强化学习中处理制约因素的动态惩罚功能方法 (Dynamic penalty function approach for constraints handling in reinforcement learning)

Reinforcement learning (RL) is attracting attentions as an effective way to solve sequential optimization problems involving high dimensional state/action space and stochastic uncertainties. Many of such problems involve constraints expressed by inequalities. This study focuses on using RL to solve such constrained optimal control problems. Most of RL application studies have considered inequality constraints as soft constraints by adding penalty terms for violating the constraints to the reward function. However, while training neural networks to represent the value (or Q) function, a key step in RL, one can run into computational issues caused by the sharp change in the function value at the constraint boundary due to the large penalty imposed. This difficulty during training can lead to convergence problems and ultimately poor closed-loop performance. To address this problem, this study suggests the use of a dynamic penalty function which gradually and systematically increases the penalty factor during training as the iteration episodes proceed. First, we examined the ability of a neural network to represent an artificial value function when uniform, linear, or dynamic penalty functions are added to prevent constraint violation. The agent trained by a Deep Q Network (DQN) algorithm with the dynamic penalty function approach was compared with agents with other constant penalty functions in a simple vehicle control problem. Results show that the dynamic penalty approach can improve the neural network's approximation accuracy and that brings faster convergence to a solution closer to the optimal solution.

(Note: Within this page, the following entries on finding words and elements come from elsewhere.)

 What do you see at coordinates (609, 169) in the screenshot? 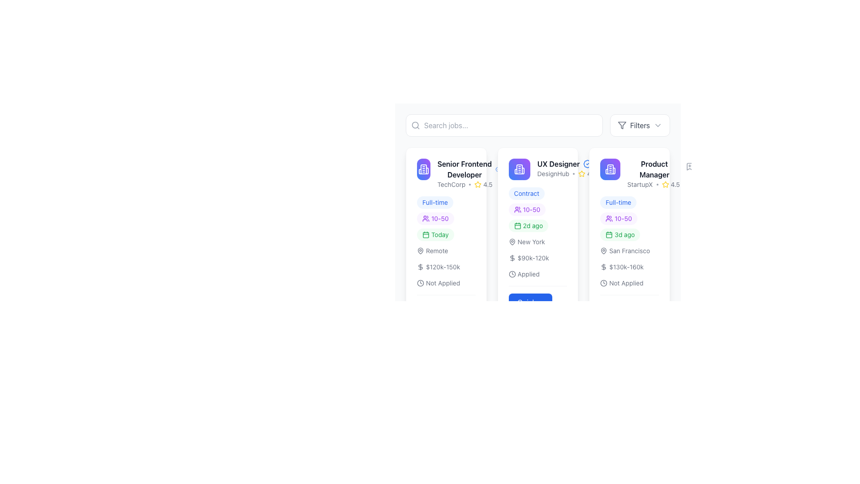
I see `the icon located at the top-left corner of the middle card in the job-related information layout` at bounding box center [609, 169].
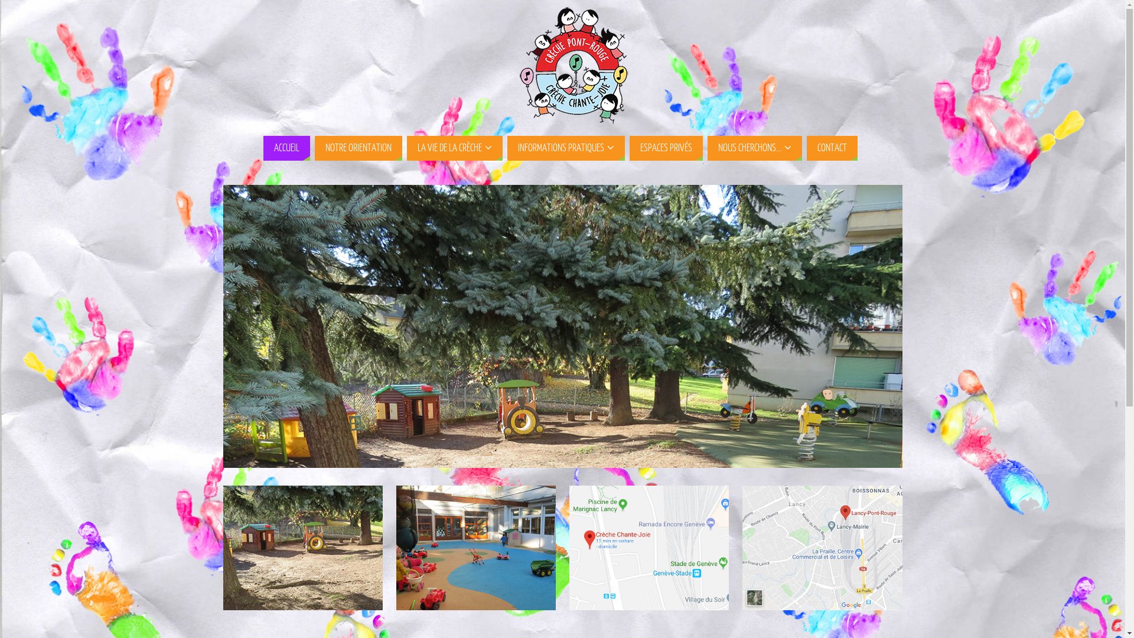  I want to click on 'ACCUEIL', so click(286, 147).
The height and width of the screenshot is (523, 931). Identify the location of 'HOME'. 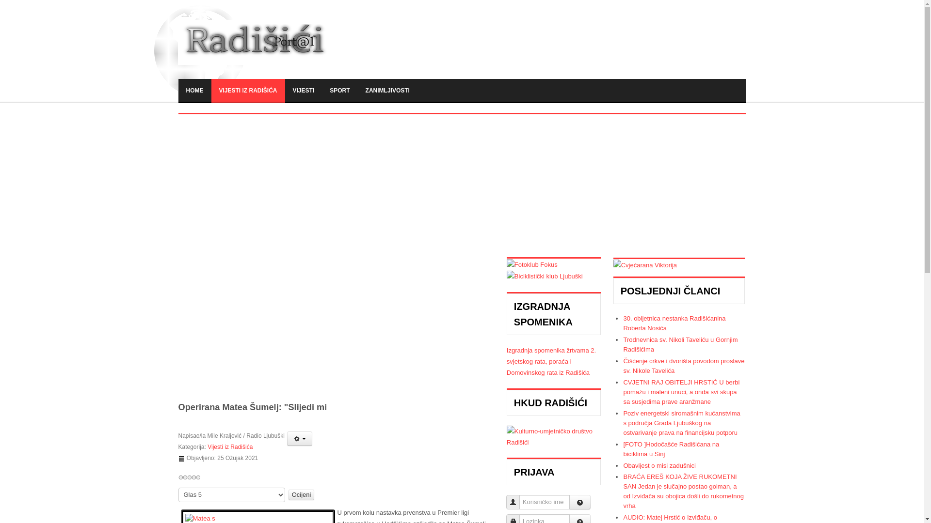
(194, 90).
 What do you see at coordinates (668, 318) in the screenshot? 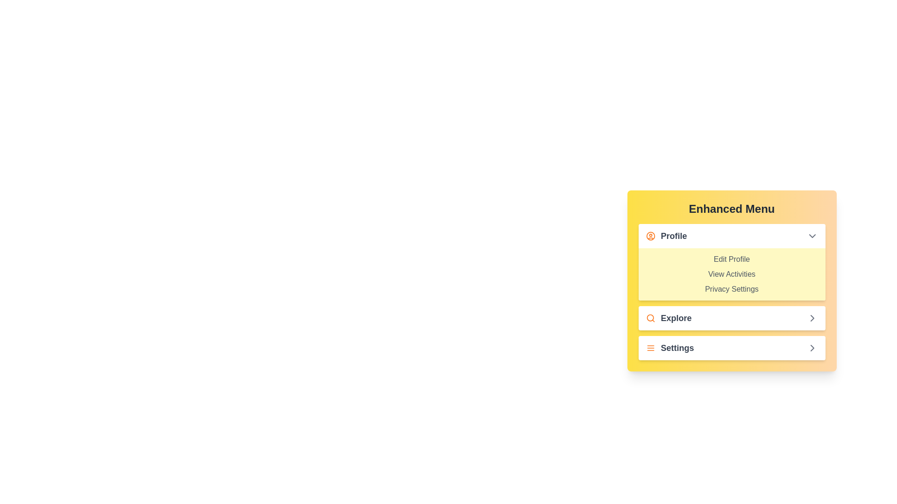
I see `the 'Explore' menu option located in the Enhanced Menu, which is the second item below 'Profile' and above 'Settings'` at bounding box center [668, 318].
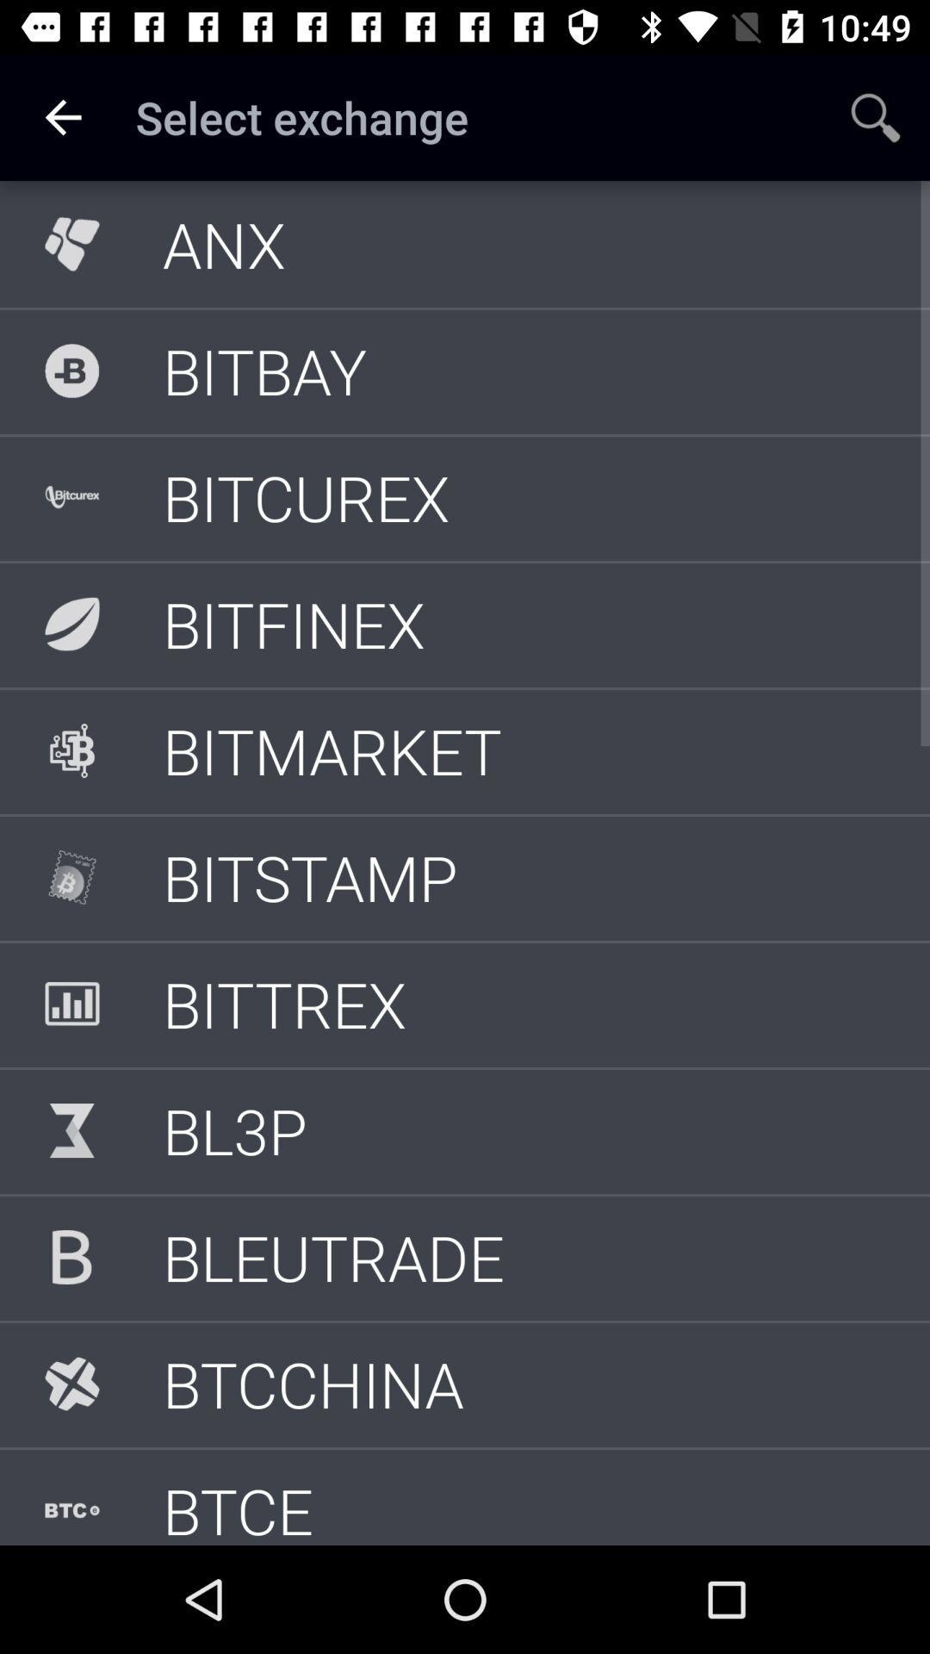 This screenshot has height=1654, width=930. What do you see at coordinates (876, 116) in the screenshot?
I see `the icon at the top right corner` at bounding box center [876, 116].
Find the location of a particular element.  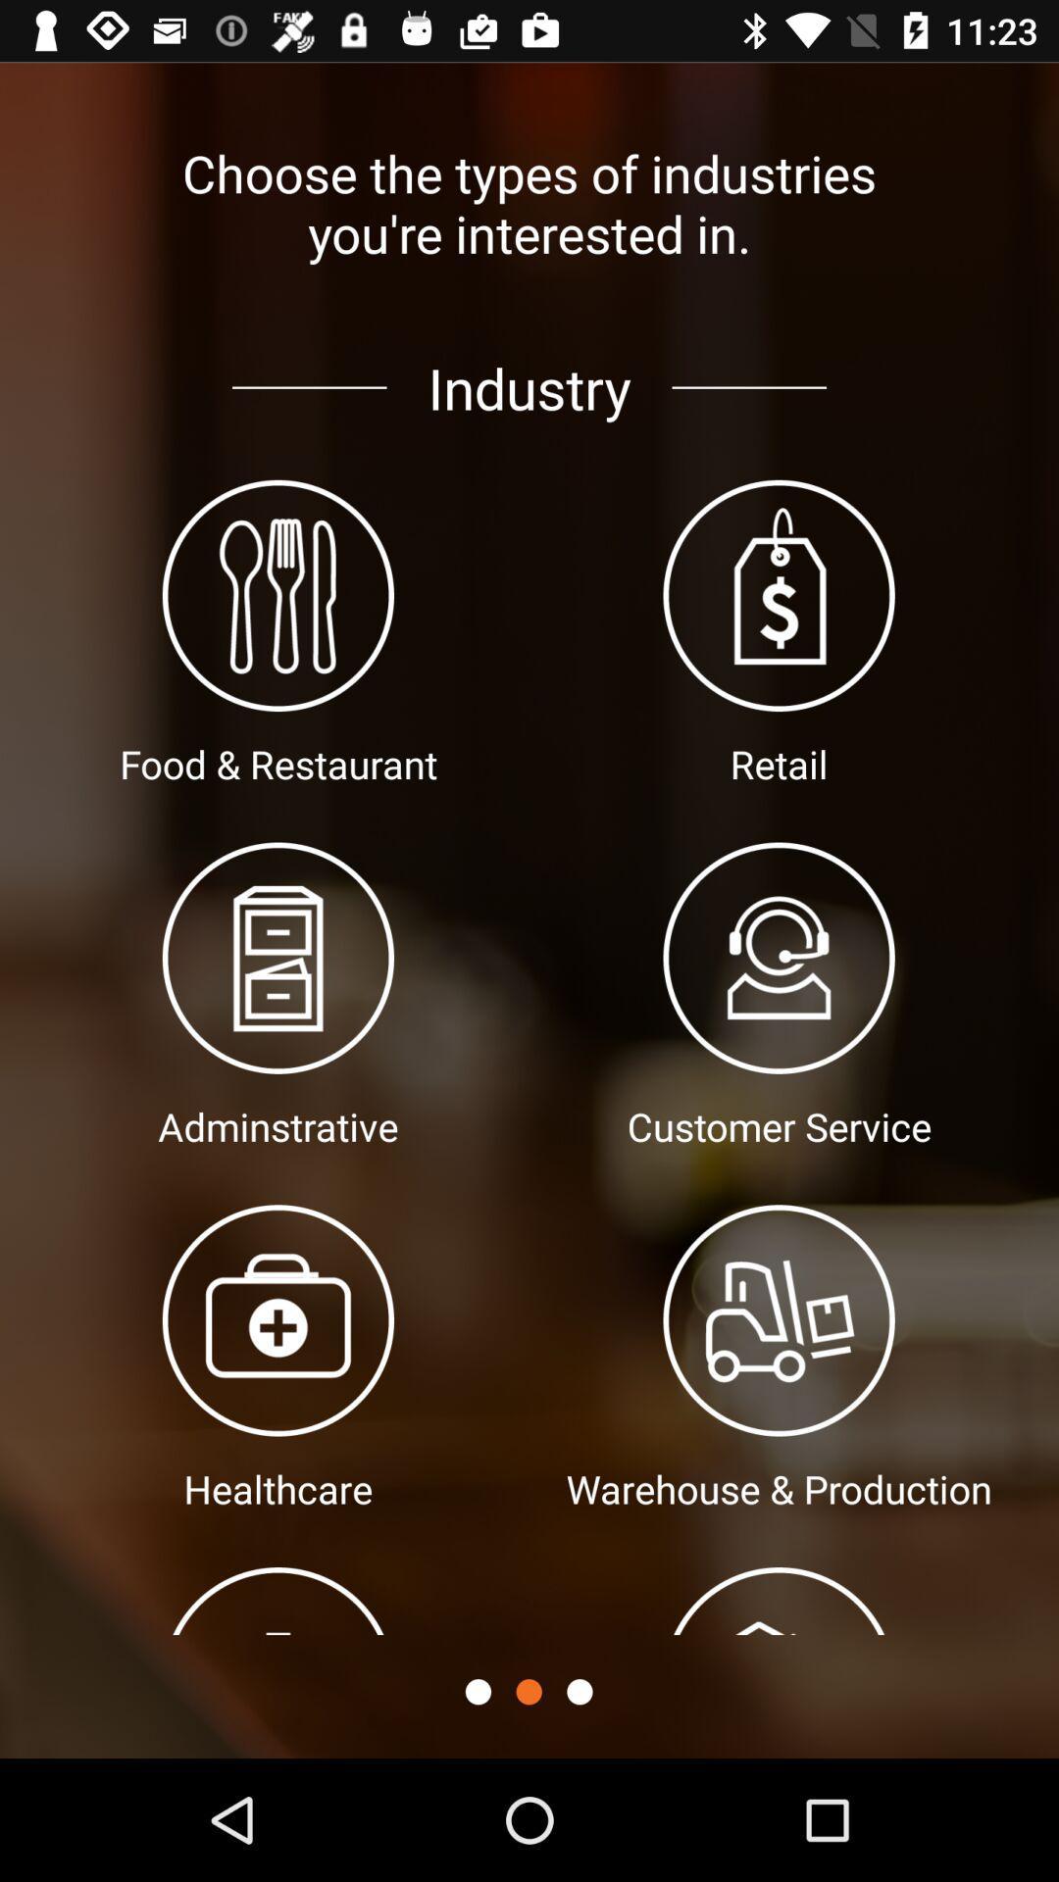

翻译：强化学习(RL)正在吸引人们的注意,作为解决涉及高维度状态/行动空间和随机不确定因素的连续优化问题的有效途径,许多这类问题涉及不平等表现的制约因素。本研究的重点是利用RL解决这种受限制的最佳控制问题。大多数RL应用研究认为,不平等限制是软制约,因为违反奖励功能的限制增加了惩罚条件。然而,培训神经网络代表价值(或Q)功能,这是RL的关键步骤,但人们可能会遇到由于施加的巨额处罚而使制约边界的功能值发生急剧变化而造成的计算问题。培训过程中的这种困难可能导致趋同问题,最终导致闭路运行不良的绩效。为解决这一问题,该研究表明,在培训过程中,使用动态惩罚功能会逐渐和系统地增加惩罚因素。首先,我们研究了神经网络在统一、线性或动态处罚功能增加时代表人造价值功能的能力,以防止违反约束。由深Q网络(DQN)培训的代理人,与更精确的动态惩罚功能相比,将更精确的方法与更精确的动态的车辆控制工具相比较,可以提高动态的汇率,从而更精确地显示更精确的动力的车辆控制。